More in regard to the legal rights of seniors as inadequately seen to in the U.S., South Korea has as well a range of resources to assure seniors of sufficient living income.  The National Pension Policy translates for seniors to the Old Age Pension, which in 2006 was in place for 1,227,155 Korean senior citizens with reduced incomes.  Then, since July of 2008, the Elderly Long-Term Care Insurance offers medical attention and in-home care as a part of the National Health Plan.  Those able to pay give between five and 20 percent of the costs, but those unable to pay receive care of comparable quality in community hospitals and service centers (Wykle, Gueldner, 2011,  pp. 546-548).  What is most apparent in this complex system is how Korea regards the legal status of its seniors.  The variety of protections, pensions, and services stands in marked contrast to U.S. policies, and indicates a conception of the senior as a viable adult absent in the sea of U.S. guardianship affairs.

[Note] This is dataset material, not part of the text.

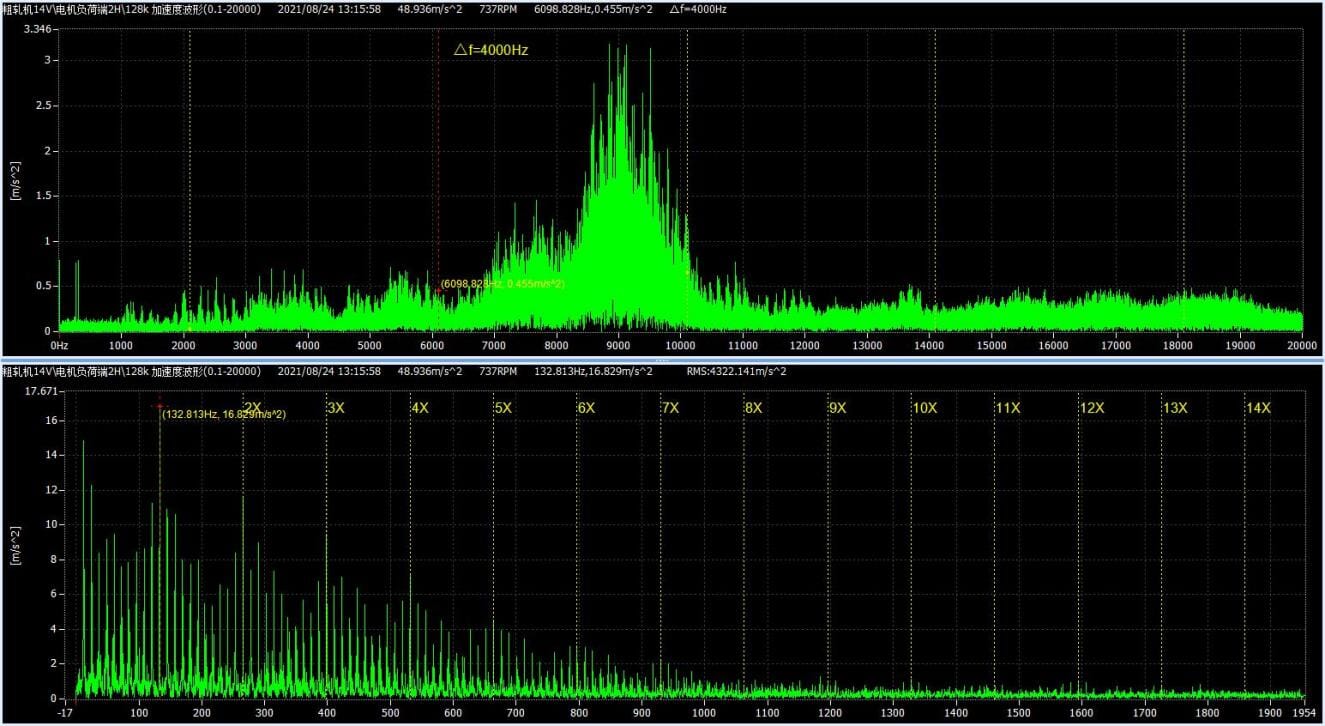Viewport: 1325px width, 726px height.
Task: Click the 0Hz label on upper axis
Action: pos(59,345)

It is, of course, as unrealistic to assert that other nations address senior legal issues infallibly as it is to uniformly condemn U.S. practices.  It is inevitable that different cultures will create policies which reflect their own cultural perceptions of the elderly, and it cannot be forgotten that elder abuse is a serious issue in Korea.  At the same time, and with regard to changes in U.S. actions and processes, the examples of other nations reveal a profoundly important point, in that U.S. policy is inadequate because Americans generally do not, in a very real sense, come to terms with aging well.  As has been amply seen in the failure of the courts to monitor guardianship cases as proscribed by law, all the statutes in the world are of little good if the society is not committed to caring properly for its seniors.  This is, ultimately, the unfortunate foundation of U.S. response to seniors.  In the most simplistic terms, the U.S. addresses seniors poorly because it is less than willing to accept the reality of them.  Hence, a kind of invisible status is attached to the elderly, and the consequences range from grossly unacceptable care to violations of legal rights.

This admittedly dismal reality notwithstanding, however, there is a mode of redress.  A parallel may in fact be made with another instance of a marginalized population achieving its recognition, in the Civil Rights movements of the 1950s and 1960s.  In that case, and despite vocal factions of support, the society was largely opposed to changing the existing laws allowing for discrimination, and the ethical burden fell on the courts and the legislation processes.  Society then “catches up,” as it were, and cultural perceptions shift to embrace the legal mandates.  It seems that this is the course that must be adopted in regard to the legal rights of seniors.  If the U.S. is as yet hindered by ideological conflict in regard to again, and the irony of that conflict within a population aging in unprecedented numbers aside, the law may enjoy no such privilege of inaction.  It must address the reality that even the incapacitated senior is an individual with full constitutional rights, act to legislate accordingly, and consequently prompt the society to follow its ethically correct lead.